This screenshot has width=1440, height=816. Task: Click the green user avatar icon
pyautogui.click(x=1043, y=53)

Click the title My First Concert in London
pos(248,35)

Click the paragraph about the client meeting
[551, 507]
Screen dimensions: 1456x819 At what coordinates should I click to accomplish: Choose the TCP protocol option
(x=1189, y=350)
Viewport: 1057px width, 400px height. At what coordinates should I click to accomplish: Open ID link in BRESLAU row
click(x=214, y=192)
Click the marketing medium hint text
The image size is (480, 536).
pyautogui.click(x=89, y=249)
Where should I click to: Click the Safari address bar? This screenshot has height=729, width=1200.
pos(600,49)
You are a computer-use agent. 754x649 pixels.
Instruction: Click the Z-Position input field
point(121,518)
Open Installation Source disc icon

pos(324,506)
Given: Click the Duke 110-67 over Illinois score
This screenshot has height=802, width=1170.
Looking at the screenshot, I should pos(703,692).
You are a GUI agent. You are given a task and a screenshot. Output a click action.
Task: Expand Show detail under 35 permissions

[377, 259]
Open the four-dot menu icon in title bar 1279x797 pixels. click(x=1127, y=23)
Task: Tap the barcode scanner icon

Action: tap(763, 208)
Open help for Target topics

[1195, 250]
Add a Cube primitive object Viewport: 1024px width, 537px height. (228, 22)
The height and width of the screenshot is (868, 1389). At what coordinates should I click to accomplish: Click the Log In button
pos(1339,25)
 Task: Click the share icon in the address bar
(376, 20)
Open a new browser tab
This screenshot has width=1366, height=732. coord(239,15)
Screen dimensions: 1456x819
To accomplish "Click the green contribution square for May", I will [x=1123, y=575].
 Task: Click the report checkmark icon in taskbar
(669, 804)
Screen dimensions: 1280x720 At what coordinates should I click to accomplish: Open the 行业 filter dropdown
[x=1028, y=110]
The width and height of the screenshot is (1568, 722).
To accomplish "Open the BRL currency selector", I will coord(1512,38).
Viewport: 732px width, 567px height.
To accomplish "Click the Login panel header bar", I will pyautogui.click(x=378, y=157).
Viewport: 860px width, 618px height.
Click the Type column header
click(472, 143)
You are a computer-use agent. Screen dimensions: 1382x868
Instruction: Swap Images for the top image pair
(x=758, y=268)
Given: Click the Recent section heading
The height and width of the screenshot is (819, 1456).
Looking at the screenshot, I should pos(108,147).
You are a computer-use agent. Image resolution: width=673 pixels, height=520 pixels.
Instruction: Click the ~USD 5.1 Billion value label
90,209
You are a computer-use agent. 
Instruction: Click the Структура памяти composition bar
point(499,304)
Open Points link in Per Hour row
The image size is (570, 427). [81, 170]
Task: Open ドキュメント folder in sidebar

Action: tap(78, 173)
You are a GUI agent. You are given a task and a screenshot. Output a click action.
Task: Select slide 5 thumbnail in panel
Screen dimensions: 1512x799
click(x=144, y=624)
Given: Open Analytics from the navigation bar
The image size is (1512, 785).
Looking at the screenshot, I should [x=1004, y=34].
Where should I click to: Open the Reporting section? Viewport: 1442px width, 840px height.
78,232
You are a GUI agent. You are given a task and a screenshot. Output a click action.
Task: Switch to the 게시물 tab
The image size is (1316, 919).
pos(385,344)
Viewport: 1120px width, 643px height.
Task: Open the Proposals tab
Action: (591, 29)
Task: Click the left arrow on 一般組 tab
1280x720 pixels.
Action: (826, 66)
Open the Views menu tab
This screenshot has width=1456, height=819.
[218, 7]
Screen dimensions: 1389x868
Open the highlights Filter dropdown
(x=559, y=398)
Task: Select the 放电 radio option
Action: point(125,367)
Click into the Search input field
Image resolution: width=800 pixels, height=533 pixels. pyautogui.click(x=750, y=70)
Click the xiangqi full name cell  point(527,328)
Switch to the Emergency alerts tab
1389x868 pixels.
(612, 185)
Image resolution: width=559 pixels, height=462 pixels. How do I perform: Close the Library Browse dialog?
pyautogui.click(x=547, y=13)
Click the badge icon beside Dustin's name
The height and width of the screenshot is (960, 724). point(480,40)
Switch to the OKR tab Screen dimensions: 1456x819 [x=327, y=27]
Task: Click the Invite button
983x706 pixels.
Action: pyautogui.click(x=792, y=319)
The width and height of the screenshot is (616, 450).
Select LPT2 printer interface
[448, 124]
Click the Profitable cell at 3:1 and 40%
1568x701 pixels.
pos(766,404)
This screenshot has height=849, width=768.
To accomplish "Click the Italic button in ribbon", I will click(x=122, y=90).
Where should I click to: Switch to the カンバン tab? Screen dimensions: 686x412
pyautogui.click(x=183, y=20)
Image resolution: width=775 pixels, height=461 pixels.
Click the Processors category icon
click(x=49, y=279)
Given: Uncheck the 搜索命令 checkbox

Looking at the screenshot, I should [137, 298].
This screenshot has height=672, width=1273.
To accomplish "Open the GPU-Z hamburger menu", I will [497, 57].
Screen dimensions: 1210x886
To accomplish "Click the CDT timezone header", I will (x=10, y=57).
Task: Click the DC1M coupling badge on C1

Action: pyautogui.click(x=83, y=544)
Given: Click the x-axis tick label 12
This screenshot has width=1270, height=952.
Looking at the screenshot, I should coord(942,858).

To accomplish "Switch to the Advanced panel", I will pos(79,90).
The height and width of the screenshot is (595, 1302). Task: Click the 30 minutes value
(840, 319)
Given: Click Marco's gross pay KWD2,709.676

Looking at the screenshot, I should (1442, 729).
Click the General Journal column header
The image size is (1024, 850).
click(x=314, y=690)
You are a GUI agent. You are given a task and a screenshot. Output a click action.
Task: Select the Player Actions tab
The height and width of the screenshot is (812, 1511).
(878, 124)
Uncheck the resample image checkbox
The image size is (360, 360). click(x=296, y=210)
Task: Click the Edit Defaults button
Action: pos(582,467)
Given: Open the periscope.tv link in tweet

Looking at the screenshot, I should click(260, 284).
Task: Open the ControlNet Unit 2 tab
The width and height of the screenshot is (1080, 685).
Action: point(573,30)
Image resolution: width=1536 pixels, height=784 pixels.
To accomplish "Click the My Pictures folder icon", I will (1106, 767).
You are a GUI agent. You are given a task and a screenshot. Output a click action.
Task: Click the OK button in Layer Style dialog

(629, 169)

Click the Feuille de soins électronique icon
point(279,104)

Task to carry out:
Lay out the rows as a JSON list of strings with one string per line, leaving out blank lines.

Solution to the exercise:
[
  "This screenshot has width=1440, height=816. Task: Click the green user avatar icon",
  "pyautogui.click(x=1043, y=53)",
  "Click the title My First Concert in London",
  "pos(248,35)",
  "Click the paragraph about the client meeting",
  "[551, 507]",
  "Screen dimensions: 1456x819 At what coordinates should I click to accomplish: Choose the TCP protocol option",
  "(x=1189, y=350)",
  "Viewport: 1057px width, 400px height. At what coordinates should I click to accomplish: Open ID link in BRESLAU row",
  "click(x=214, y=192)",
  "Click the marketing medium hint text",
  "The image size is (480, 536).",
  "pyautogui.click(x=89, y=249)",
  "Where should I click to: Click the Safari address bar? This screenshot has height=729, width=1200.",
  "pos(600,49)",
  "You are a computer-use agent. 754x649 pixels.",
  "Instruction: Click the Z-Position input field",
  "point(121,518)",
  "Open Installation Source disc icon",
  "pos(324,506)",
  "Given: Click the Duke 110-67 over Illinois score",
  "This screenshot has height=802, width=1170.",
  "Looking at the screenshot, I should pos(703,692).",
  "You are a GUI agent. You are given a task and a screenshot. Output a click action.",
  "Task: Expand Show detail under 35 permissions",
  "[377, 259]",
  "Open the four-dot menu icon in title bar 1279x797 pixels. click(x=1127, y=23)",
  "Task: Tap the barcode scanner icon",
  "Action: tap(763, 208)",
  "Open help for Target topics",
  "[1195, 250]",
  "Add a Cube primitive object Viewport: 1024px width, 537px height. (228, 22)",
  "The height and width of the screenshot is (868, 1389). At what coordinates should I click to accomplish: Click the Log In button",
  "pos(1339,25)",
  " Task: Click the share icon in the address bar",
  "(376, 20)",
  "Open a new browser tab",
  "This screenshot has width=1366, height=732. coord(239,15)",
  "Screen dimensions: 1456x819",
  "To accomplish \"Click the green contribution square for May\", I will [x=1123, y=575].",
  " Task: Click the report checkmark icon in taskbar",
  "(669, 804)",
  "Screen dimensions: 1280x720 At what coordinates should I click to accomplish: Open the 行业 filter dropdown",
  "[x=1028, y=110]",
  "The width and height of the screenshot is (1568, 722).",
  "To accomplish \"Open the BRL currency selector\", I will coord(1512,38).",
  "Viewport: 732px width, 567px height.",
  "To accomplish \"Click the Login panel header bar\", I will pyautogui.click(x=378, y=157).",
  "Viewport: 860px width, 618px height.",
  "Click the Type column header",
  "click(472, 143)",
  "You are a computer-use agent. Screen dimensions: 1382x868",
  "Instruction: Swap Images for the top image pair",
  "(x=758, y=268)",
  "Given: Click the Recent section heading",
  "The height and width of the screenshot is (819, 1456).",
  "Looking at the screenshot, I should pos(108,147).",
  "You are a computer-use agent. Image resolution: width=673 pixels, height=520 pixels.",
  "Instruction: Click the ~USD 5.1 Billion value label",
  "90,209",
  "You are a computer-use agent. ",
  "Instruction: Click the Структура памяти composition bar",
  "point(499,304)",
  "Open Points link in Per Hour row",
  "The image size is (570, 427). [81, 170]",
  "Task: Open ドキュメント folder in sidebar",
  "Action: tap(78, 173)",
  "You are a GUI agent. You are given a task and a screenshot. Output a click action.",
  "Task: Select slide 5 thumbnail in panel",
  "Screen dimensions: 1512x799",
  "click(x=144, y=624)",
  "Given: Open Analytics from the navigation bar",
  "The image size is (1512, 785).",
  "Looking at the screenshot, I should [x=1004, y=34].",
  "Where should I click to: Open the Reporting section? Viewport: 1442px width, 840px height.",
  "78,232",
  "You are a GUI agent. You are given a task and a screenshot. Output a click action.",
  "Task: Switch to the 게시물 tab",
  "The image size is (1316, 919).",
  "pos(385,344)",
  "Viewport: 1120px width, 643px height.",
  "Task: Open the Proposals tab",
  "Action: (591, 29)",
  "Task: Click the left arrow on 一般組 tab",
  "1280x720 pixels.",
  "Action: (826, 66)",
  "Open the Views menu tab",
  "This screenshot has width=1456, height=819.",
  "[218, 7]",
  "Screen dimensions: 1389x868",
  "Open the highlights Filter dropdown",
  "(x=559, y=398)",
  "Task: Select the 放电 radio option",
  "Action: point(125,367)",
  "Click into the Search input field",
  "Image resolution: width=800 pixels, height=533 pixels. pyautogui.click(x=750, y=70)",
  "Click the xiangqi full name cell  point(527,328)",
  "Switch to the Emergency alerts tab",
  "1389x868 pixels.",
  "(612, 185)",
  "Image resolution: width=559 pixels, height=462 pixels. How do I perform: Close the Library Browse dialog?",
  "pyautogui.click(x=547, y=13)",
  "Click the badge icon beside Dustin's name",
  "The height and width of the screenshot is (960, 724). point(480,40)",
  "Switch to the OKR tab Screen dimensions: 1456x819 [x=327, y=27]",
  "Task: Click the Invite button",
  "983x706 pixels.",
  "Action: pyautogui.click(x=792, y=319)",
  "The width and height of the screenshot is (616, 450).",
  "Select LPT2 printer interface",
  "[448, 124]",
  "Click the Profitable cell at 3:1 and 40%",
  "1568x701 pixels.",
  "pos(766,404)",
  "This screenshot has height=849, width=768.",
  "To accomplish \"Click the Italic button in ribbon\", I will click(x=122, y=90).",
  "Where should I click to: Switch to the カンバン tab? Screen dimensions: 686x412",
  "pyautogui.click(x=183, y=20)",
  "Image resolution: width=775 pixels, height=461 pixels.",
  "Click the Processors category icon",
  "click(x=49, y=279)",
  "Given: Uncheck the 搜索命令 checkbox",
  "Looking at the screenshot, I should [137, 298].",
  "This screenshot has height=672, width=1273.",
  "To accomplish \"Open the GPU-Z hamburger menu\", I will [497, 57].",
  "Screen dimensions: 1210x886",
  "To accomplish \"Click the CDT timezone header\", I will (x=10, y=57).",
  "Task: Click the DC1M coupling badge on C1",
  "Action: pyautogui.click(x=83, y=544)",
  "Given: Click the x-axis tick label 12",
  "This screenshot has width=1270, height=952.",
  "Looking at the screenshot, I should coord(942,858).",
  "To accomplish \"Switch to the Advanced panel\", I will pos(79,90).",
  "The height and width of the screenshot is (595, 1302). Task: Click the 30 minutes value",
  "(840, 319)",
  "Given: Click Marco's gross pay KWD2,709.676",
  "Looking at the screenshot, I should (1442, 729).",
  "Click the General Journal column header",
  "The image size is (1024, 850).",
  "click(x=314, y=690)",
  "You are a GUI agent. You are given a task and a screenshot. Output a click action.",
  "Task: Select the Player Actions tab",
  "The height and width of the screenshot is (812, 1511).",
  "(878, 124)",
  "Uncheck the resample image checkbox",
  "The image size is (360, 360). click(x=296, y=210)",
  "Task: Click the Edit Defaults button",
  "Action: pos(582,467)",
  "Given: Open the periscope.tv link in tweet",
  "Looking at the screenshot, I should click(260, 284).",
  "Task: Open the ControlNet Unit 2 tab",
  "The width and height of the screenshot is (1080, 685).",
  "Action: point(573,30)",
  "Image resolution: width=1536 pixels, height=784 pixels.",
  "To accomplish \"Click the My Pictures folder icon\", I will (1106, 767).",
  "You are a GUI agent. You are given a task and a screenshot. Output a click action.",
  "Task: Click the OK button in Layer Style dialog",
  "(629, 169)",
  "Click the Feuille de soins électronique icon",
  "point(279,104)"
]